The answer to your question is "yes" - there is a legal remedy
available to him. But it is one he needs to exercise now.
From what you have described, neither the mother nor your friend are
disputing the issue of paternity. Your friend nonetheless wishes to
continue his parent-child relationship with his daughter after the
divorce, despite his non-parternity.
The legal remedy available to him is called "equitable parenthood". In
the case of E.N.O. vs. L.M.M., 429 Mass. 824; 711 N.E.2d 886 (1999),
the Massachusetts Supreme Judicial Court recently described "equitable
parenthood" as follows:
The equitable parent doctrine provides that the husband of the
biological mother of a child born or conceived during marriage, who is
not the biological father of a child, may be treated as the father if
a parental relationship is acknowledged by the father and child or is
developed in cooperation with the mother. See C.M. v. P.R., 420 Mass.
220, 223-24, 649 N.E.2d 154 (1995).
(If you are not familiar with legal notation, cases are cited in the
form of "Volume, Reporter Name, Page Number". For example, "429 Mass.
824" means "Volume 429 of the Massachusetts Reporter, starting at page
So as long as the child was conceived while your friend was married to
the mother, and as long as he had a father-child relationship with the
child developed in cooperation with the mother, he can assert that he
is an "equitable parent", and thus should be vested by the court with
the full rights (and duties) of parenthood. From your summary of the
facts, it appears that all of these elements have been met.
When I refer to duties, please note that as an adjudicated equitable
parent, in addition to having the ability to seek court-ordered
custody or parenting time, he can also be obligated to pay child
support, provide insurance, or otherwise support the child just as if
it were his biological child.
The reason I say he needs to assert his rights now is that, should he
wait until after a divorce judgment declares that he is not the father
and has no rights, he will be unable to subsequently claim to be an
equitable parent.
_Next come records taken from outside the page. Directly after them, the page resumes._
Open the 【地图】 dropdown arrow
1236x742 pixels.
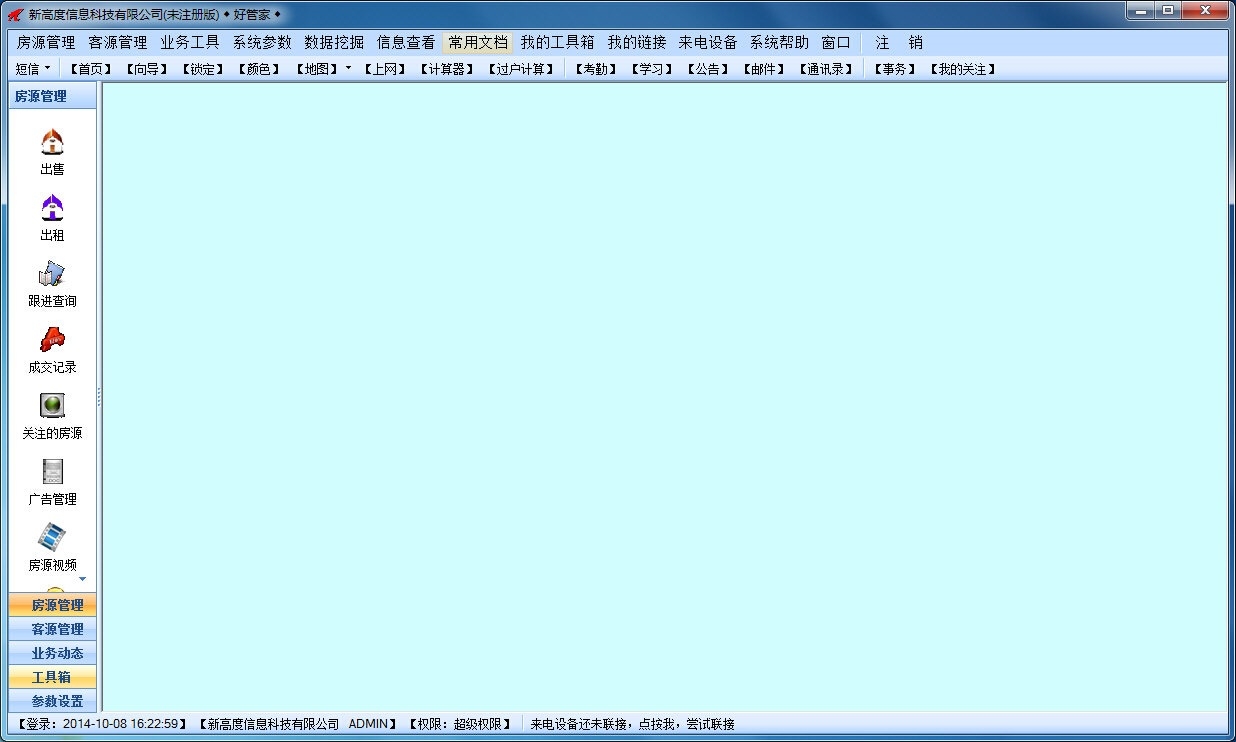(348, 69)

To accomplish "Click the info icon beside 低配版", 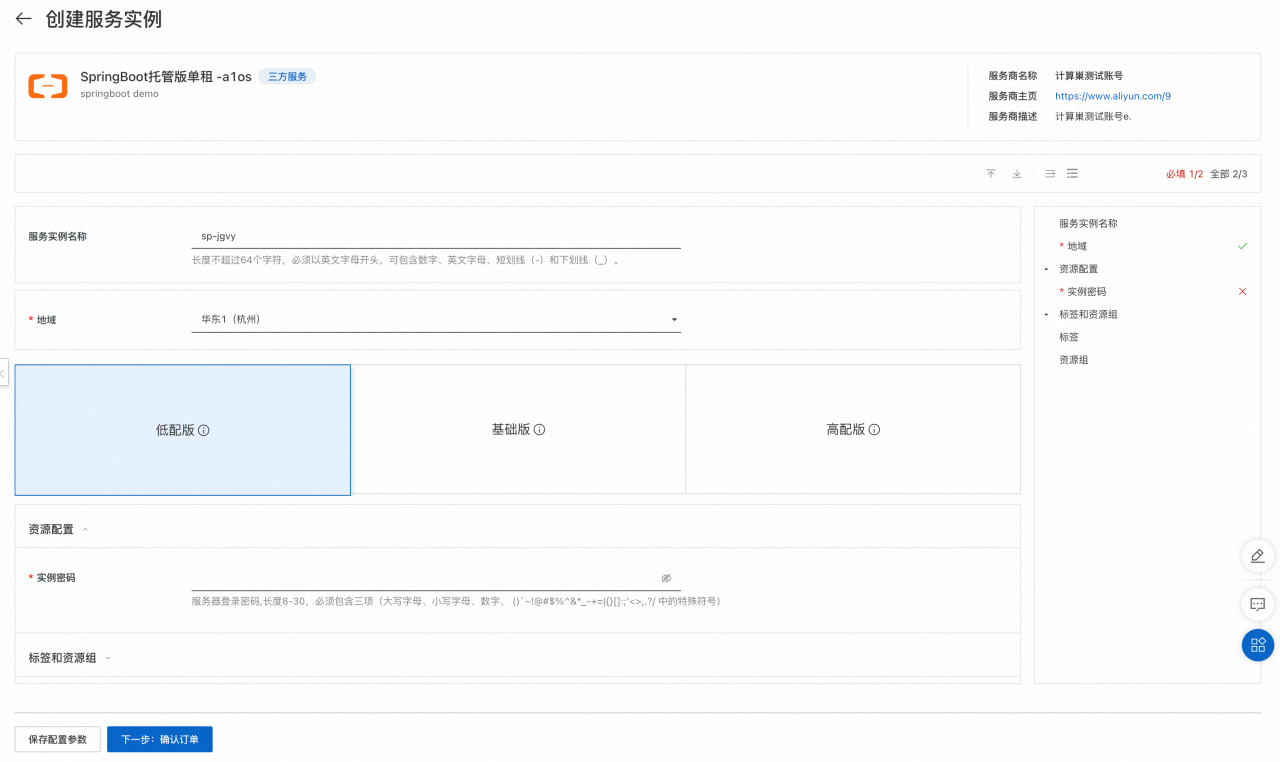I will [x=204, y=429].

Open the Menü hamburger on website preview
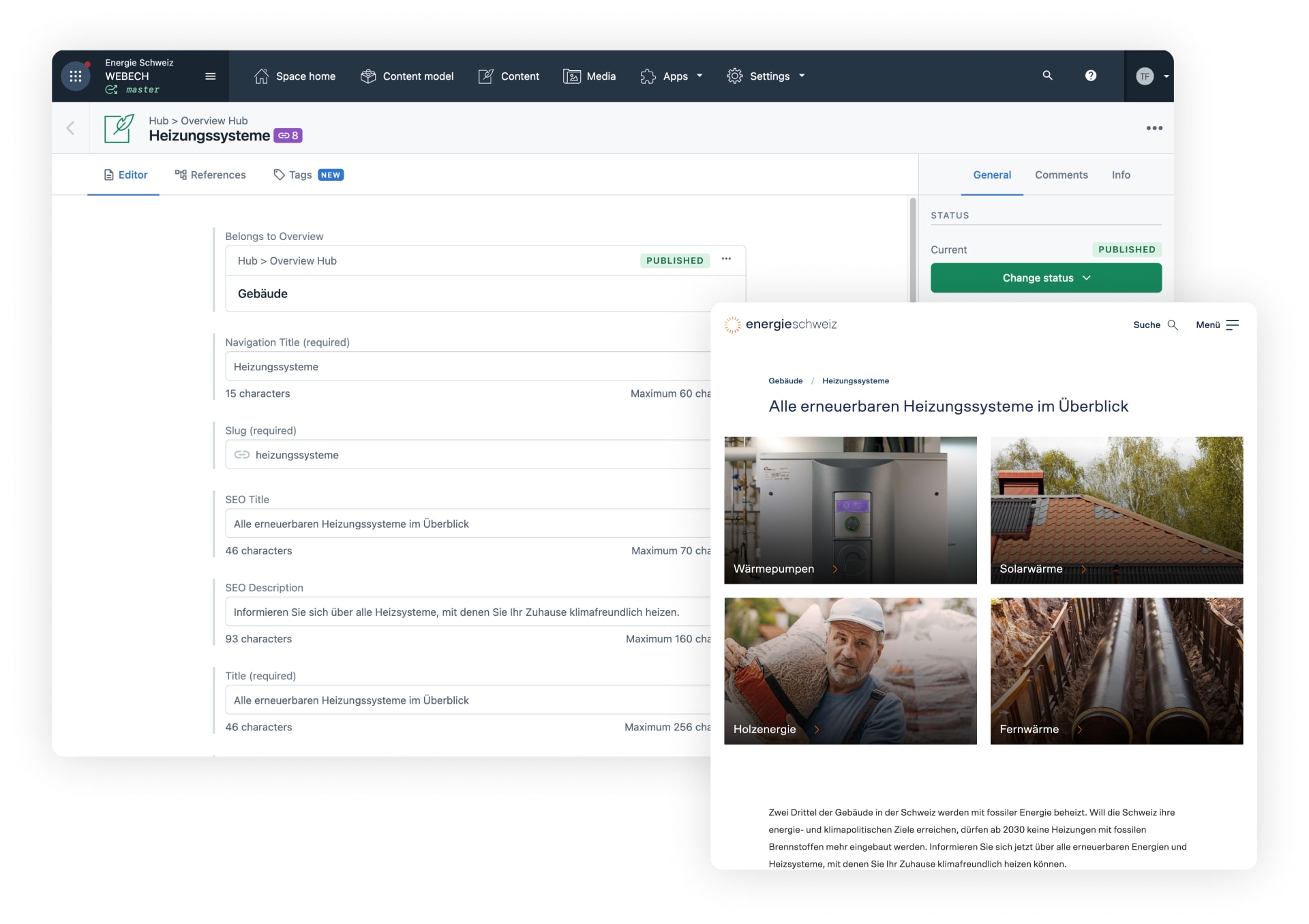1231,325
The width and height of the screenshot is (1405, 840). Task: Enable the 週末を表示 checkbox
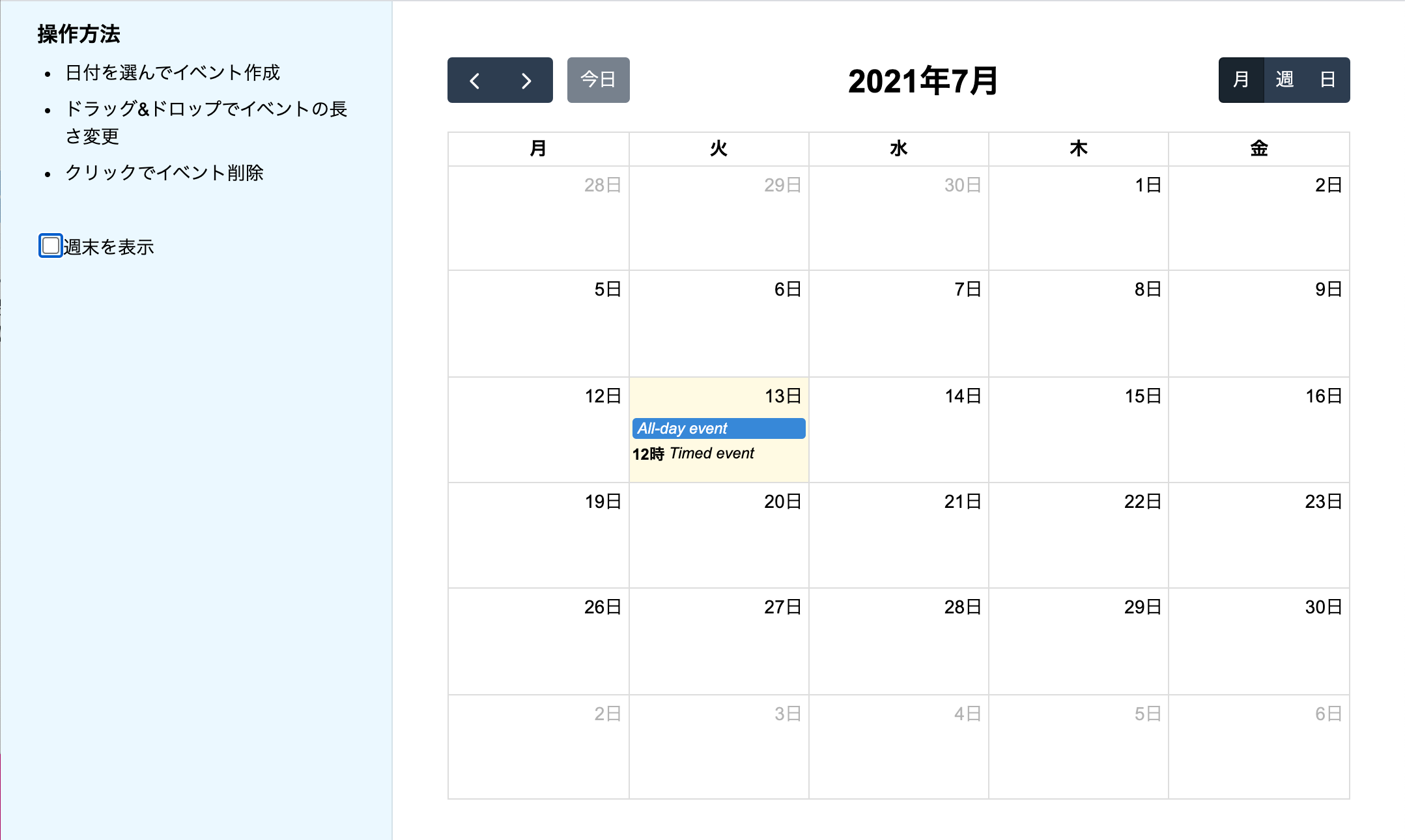pyautogui.click(x=50, y=245)

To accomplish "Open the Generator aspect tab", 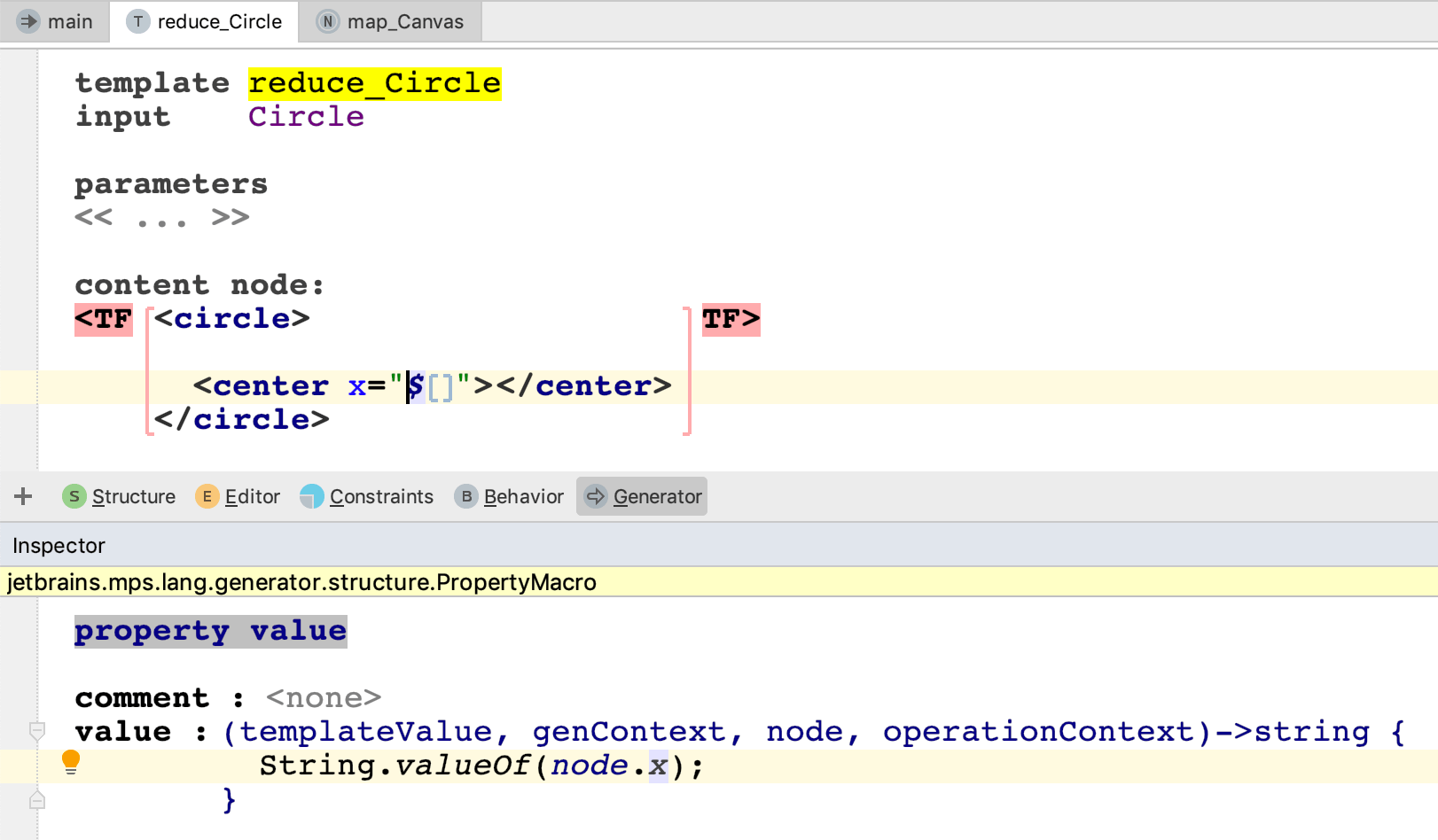I will pyautogui.click(x=656, y=496).
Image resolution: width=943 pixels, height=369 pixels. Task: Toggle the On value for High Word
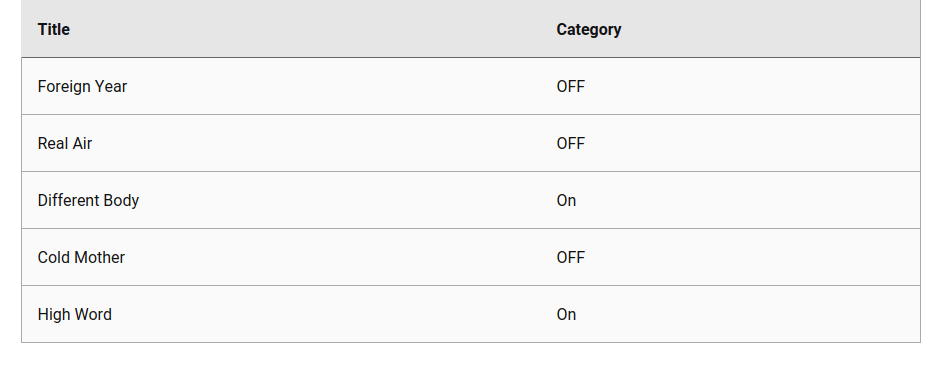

A court would almost certainly subsequently apply
the doctrine of "res judicata" - essentially, "something already
decided by the court" - to prevent him from re-opening the issue of
his rights as a parent.
So, if he wishes to preserve his rights, he should work with his
attorney *now*, to assert his rights as an equitable parent before the
trial court issues a judgment of divorce which forecloses his rights.
As a lawyer with a background in family law, I have worked on a number
of cases where the issue of equitable parenthood arose. I applied this
knowledge to find the relevant case law in Massachusetts, to confirm
the existence and extent of the doctrine in that state.
I utilized the LexisOne database of case law, which provides free
access to recent case law from around the nation to registered users.
I searched for "equit! /2 parent!" - with the "!" being a "wildcard
character", and "/2" meaning "within two words of". This search was
designed to bring up the most common variations on the term "equitable
parent", including "equitable parenthood" and "parenthood by equity".
I also ran a Google search for "equitable parent massachusetts".
I hope your friend finds this information to be helpful.